The Hermit, a holy man who lived in the woods and loved to talk to mariners from
strange lands, had encouraged the Pilot and his son not to be afraid and to row
out to the ship. But as they reached the Mariner's ship, it sank in a sudden
whirlpool, leaving the Mariner afloat and the Pilot's rowboat spinning in the
wake. The Mariner was loaded aboard the Pilot's ship, and the Pilot's boy, mad
with terror, laughed hysterically and declared that the devil knows how to row.
On land, the Mariner begged the Hermit to shrive him, and the Hermit bade the
Mariner tell his tale. Once it was told, the Mariner was free from the agony of
his guilt. However, the guilt returned over time and persisted until the
Mariner traveled to a new place and told his tale again. The moment he comes
upon the man to whom he is destined to tell his tale, he knows it, and he has no
choice but to relate the story then and there to his appointed audience; the
Wedding-Guest is one such person.
The church doors burst open, and the wedding party streams outside.

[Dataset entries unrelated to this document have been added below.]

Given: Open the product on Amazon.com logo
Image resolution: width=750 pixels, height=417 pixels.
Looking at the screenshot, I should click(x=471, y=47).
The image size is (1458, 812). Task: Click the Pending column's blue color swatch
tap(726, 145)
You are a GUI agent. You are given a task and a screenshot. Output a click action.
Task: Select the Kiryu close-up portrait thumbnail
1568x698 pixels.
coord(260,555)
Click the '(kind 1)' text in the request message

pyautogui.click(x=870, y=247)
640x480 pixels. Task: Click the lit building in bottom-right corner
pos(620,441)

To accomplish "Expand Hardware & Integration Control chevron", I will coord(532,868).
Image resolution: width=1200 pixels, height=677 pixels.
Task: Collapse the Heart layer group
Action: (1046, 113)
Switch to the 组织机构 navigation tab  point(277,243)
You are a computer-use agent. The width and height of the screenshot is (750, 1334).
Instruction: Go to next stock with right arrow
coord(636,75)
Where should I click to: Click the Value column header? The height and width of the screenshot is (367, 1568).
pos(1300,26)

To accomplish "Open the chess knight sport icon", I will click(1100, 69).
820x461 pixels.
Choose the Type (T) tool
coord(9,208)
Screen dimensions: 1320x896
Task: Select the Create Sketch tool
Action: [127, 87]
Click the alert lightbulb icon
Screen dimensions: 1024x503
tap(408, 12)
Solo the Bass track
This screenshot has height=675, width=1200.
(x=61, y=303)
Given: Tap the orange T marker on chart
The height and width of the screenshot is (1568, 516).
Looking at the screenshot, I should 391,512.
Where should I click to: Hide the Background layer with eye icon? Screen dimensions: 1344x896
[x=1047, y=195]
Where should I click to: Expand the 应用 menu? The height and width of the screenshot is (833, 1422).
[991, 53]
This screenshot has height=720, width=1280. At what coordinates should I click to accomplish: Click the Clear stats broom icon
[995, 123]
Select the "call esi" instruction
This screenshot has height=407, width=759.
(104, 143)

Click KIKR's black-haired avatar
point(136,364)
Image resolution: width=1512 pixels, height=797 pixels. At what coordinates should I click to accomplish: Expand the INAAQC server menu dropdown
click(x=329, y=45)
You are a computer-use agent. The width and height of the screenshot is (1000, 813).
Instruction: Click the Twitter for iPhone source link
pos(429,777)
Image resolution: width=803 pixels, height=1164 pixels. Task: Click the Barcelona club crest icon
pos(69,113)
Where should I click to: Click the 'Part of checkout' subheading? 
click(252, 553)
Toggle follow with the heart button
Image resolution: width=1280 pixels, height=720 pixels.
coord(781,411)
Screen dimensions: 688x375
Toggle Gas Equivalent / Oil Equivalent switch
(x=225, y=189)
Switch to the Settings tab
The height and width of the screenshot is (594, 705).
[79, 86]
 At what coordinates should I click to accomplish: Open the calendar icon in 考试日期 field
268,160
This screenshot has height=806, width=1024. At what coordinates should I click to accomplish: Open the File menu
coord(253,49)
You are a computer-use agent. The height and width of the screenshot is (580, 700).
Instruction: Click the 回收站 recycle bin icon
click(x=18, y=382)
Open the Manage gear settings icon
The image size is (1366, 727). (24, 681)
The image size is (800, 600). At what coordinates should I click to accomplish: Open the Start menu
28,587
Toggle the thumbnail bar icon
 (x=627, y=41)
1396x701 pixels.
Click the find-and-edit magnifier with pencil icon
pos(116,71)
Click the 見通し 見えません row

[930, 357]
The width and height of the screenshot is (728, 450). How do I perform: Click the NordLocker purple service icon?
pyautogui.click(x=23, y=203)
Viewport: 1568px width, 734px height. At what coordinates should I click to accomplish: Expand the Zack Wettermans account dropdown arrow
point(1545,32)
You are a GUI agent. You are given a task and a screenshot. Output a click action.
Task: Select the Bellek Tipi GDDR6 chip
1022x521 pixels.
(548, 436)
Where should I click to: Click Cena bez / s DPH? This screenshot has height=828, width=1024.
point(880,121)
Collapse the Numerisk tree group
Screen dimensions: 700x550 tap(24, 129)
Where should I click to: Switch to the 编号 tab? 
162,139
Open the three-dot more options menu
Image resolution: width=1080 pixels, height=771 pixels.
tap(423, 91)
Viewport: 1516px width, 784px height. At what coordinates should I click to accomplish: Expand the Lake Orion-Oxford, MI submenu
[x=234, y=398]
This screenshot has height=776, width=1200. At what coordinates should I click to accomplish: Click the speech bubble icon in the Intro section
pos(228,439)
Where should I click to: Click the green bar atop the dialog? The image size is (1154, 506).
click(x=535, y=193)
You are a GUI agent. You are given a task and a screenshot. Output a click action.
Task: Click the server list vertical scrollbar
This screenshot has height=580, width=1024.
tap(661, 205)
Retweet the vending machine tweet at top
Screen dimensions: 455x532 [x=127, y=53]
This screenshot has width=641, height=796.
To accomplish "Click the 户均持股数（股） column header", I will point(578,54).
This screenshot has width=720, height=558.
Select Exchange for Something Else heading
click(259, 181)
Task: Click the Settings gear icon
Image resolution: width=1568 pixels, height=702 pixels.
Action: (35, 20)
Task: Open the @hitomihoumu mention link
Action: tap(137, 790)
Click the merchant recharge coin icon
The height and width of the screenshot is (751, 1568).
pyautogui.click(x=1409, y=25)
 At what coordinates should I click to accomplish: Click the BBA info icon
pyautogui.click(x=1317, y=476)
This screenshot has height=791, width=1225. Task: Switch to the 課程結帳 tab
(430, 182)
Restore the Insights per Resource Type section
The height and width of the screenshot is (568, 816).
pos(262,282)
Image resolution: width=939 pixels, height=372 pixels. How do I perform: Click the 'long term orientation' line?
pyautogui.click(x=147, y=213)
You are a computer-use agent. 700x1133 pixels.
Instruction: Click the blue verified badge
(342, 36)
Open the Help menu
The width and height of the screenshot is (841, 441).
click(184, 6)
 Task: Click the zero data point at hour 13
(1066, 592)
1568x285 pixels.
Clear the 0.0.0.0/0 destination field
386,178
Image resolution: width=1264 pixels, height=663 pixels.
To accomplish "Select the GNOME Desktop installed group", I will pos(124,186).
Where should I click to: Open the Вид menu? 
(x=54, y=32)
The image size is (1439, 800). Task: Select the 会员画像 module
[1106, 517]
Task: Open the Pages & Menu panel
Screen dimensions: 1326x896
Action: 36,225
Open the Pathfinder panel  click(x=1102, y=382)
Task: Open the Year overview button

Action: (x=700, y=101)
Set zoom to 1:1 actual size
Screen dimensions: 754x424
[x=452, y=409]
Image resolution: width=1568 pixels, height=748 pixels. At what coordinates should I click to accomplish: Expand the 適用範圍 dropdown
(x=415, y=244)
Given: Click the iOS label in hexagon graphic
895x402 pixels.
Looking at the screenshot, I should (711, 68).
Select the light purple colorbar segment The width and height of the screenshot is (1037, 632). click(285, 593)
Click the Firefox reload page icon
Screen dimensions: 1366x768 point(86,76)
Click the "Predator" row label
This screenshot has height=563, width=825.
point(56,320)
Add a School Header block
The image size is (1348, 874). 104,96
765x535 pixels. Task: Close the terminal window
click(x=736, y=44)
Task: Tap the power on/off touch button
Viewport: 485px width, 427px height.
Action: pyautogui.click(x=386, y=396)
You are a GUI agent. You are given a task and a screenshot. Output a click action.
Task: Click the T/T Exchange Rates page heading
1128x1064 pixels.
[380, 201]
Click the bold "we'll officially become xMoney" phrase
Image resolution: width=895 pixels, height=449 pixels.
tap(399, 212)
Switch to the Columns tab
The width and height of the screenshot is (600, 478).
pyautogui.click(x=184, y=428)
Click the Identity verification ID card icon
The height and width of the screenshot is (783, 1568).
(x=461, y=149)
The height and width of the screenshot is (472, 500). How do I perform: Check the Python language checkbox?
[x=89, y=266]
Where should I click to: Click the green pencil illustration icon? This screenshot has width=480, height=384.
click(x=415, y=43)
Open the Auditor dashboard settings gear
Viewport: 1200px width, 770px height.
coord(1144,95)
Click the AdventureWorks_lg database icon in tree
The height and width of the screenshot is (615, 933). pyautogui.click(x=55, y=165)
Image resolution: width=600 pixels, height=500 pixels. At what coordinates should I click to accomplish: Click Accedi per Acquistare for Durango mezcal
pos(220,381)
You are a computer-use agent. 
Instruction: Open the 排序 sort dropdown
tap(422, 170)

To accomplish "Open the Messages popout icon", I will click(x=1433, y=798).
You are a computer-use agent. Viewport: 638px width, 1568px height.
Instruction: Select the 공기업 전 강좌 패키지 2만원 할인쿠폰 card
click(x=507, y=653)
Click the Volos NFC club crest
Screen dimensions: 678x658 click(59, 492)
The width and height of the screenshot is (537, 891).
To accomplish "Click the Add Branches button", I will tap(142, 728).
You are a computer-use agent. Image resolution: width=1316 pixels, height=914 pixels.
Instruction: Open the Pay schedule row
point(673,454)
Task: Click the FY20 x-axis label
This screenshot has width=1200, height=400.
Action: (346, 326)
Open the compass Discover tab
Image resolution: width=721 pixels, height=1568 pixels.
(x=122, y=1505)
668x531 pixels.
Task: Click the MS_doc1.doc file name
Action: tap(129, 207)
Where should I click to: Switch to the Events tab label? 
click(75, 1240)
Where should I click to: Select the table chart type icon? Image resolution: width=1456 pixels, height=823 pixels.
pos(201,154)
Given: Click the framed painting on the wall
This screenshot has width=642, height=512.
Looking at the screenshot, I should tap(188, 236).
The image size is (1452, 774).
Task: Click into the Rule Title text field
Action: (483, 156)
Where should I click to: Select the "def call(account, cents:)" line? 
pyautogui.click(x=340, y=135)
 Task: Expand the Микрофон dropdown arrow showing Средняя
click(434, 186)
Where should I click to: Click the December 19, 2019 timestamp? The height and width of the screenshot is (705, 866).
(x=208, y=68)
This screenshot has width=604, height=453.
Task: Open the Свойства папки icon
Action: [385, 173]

The Mariner
declares to the Wedding-Guest that he who loves all God's creatures leads a
happier, better life; he then takes his leave. The Wedding-Guest walks away
from the party, stunned, and awakes the next morning "a sadder and a wiser man."
Form
The Rime of the Ancient Mariner is written in loose, short ballad stanzas
usually either four or six lines long but occasionally as many as nine lines
long. The meter is also somewhat loose, but odd lines are generally tetrameter,
while even lines are generally trimeter. (There are exceptions: In a five-line
stanza, for instance, lines one, three, and four are likely to have four
accented syllables--tetrameter--while lines two and five have three accented
syllables.) The rhymes generally alternate in an ABAB or ABABAB scheme, though
there are again many exceptions; the nine-line stanza in Part III, for instance,
rhymes AABCCBDDB. Many stanzas include couplets in this way--five-line stanzas,
for example, are rhymed ABCCB, often with an internal rhyme in the first line,
or ABAAB, without the internal rhyme.
Commentary
This second segment of the "Rime" concludes the Mariner's narrative; here he
meets the host of seraph-like spirits who (rather grotesquely) rescue his ship
by entering the corpses of the fallen sailors, and it is here that he earns his
moral salvation through his confession to the Hermit and the subsequent
confessions he must continue to make throughout his life--including this one, to
the Wedding-Guest. This second segment lacks much of the bizarre imagistic
intensity found in the first section, and the supernatural powers even begin to
seem sympathetic (the submerged spirit from the land of mist and snow is now
called "the lonesome spirit" in a side note). The more gruesome elements still
surface occasionally, however; the sinking of the ship and the insanity of the
Pilot's son could have come from a dramatic, gritty tale such as Moby-
Dick, and the seraphs of the previous scene evoke such fantastical works as
Paradise Lost.
The figurative arrangement of this poem is complicated: one speaker pronounces
judgments like "A sadder and a wiser man / He rose the morrow morn"; the side notes are presumably written by a scholar,
separate from this first speaker; independent of these two voices is the Mariner, whose words make up most of the
poem; the Wedding-Guest also speaks directly. Moreover, the various time frames
combine rather intricately. Coleridge adds to this complexity at the start of
Part VI, when he introduces a short dramatic dialogue to indicate the
conversation between the two disembodied voices. This technique, again,
influenced later writers, such as Melville, who often used dramatic dialogues in
his equally complicated tale of the sea, Moby-Dick. Here in Coleridge's
poem, this dialogue plunges the reader suddenly into the role of the Mariner,
hearing the voices around him rather than simply hearing them described.
Disorienting techniques such as this one are used throughout the "Rime" to
ensure that the poem never becomes too abstract in its interplay between side notes and verse; thus, however theoretical the
level of the poem's operation, its story remains compelling.